WHAT THIS TASK INVOLVES
Everything from the line holding "Viewport: 690px width, 565px" through the last line of the data, and nothing else, should be retyped exactly, with no pictures.

----

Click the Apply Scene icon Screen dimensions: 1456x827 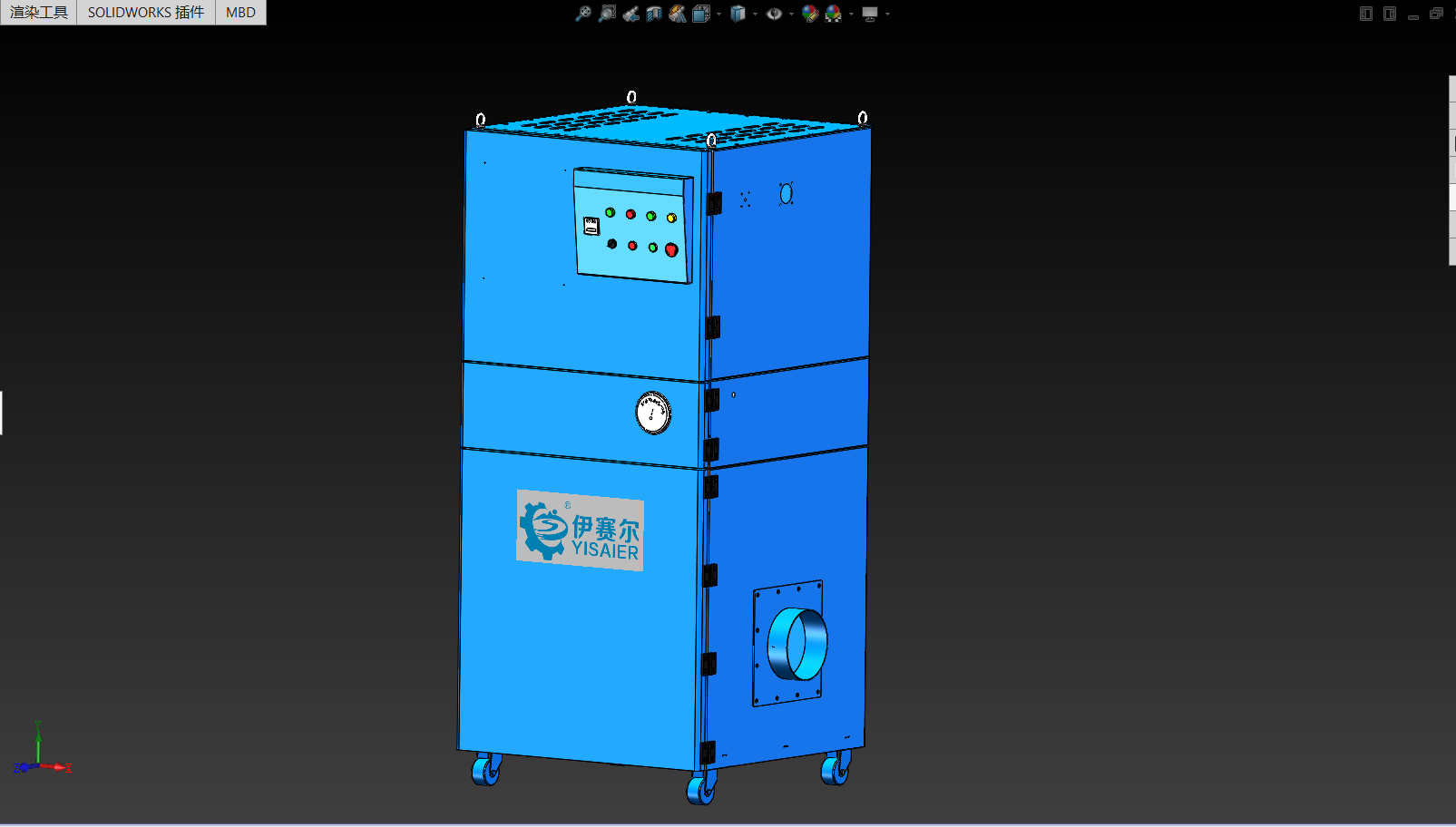pyautogui.click(x=834, y=14)
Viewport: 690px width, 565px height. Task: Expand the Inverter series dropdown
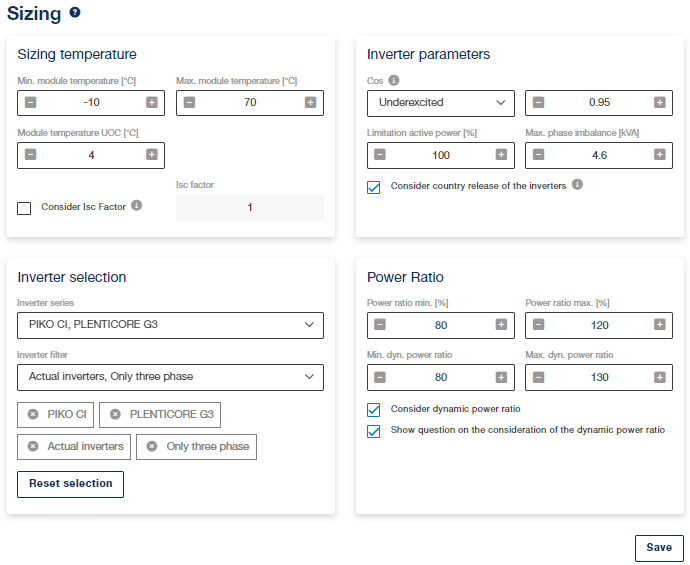coord(170,326)
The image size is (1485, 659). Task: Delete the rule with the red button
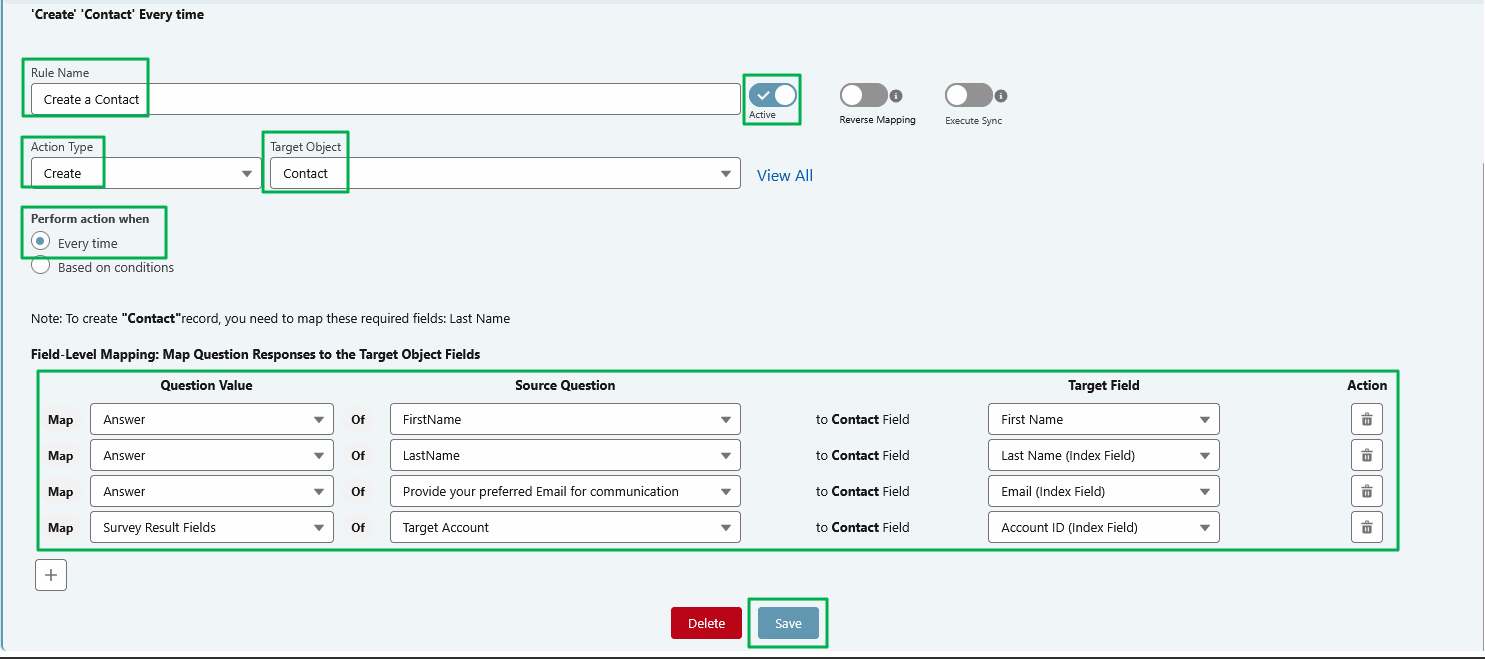coord(706,622)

----

COMPLETED TASK
Viewport: 690px width, 565px height. Task: Expand the Inverter series dropdown
coord(170,326)
The image size is (1485, 659). Task: Delete the rule with the red button
coord(706,622)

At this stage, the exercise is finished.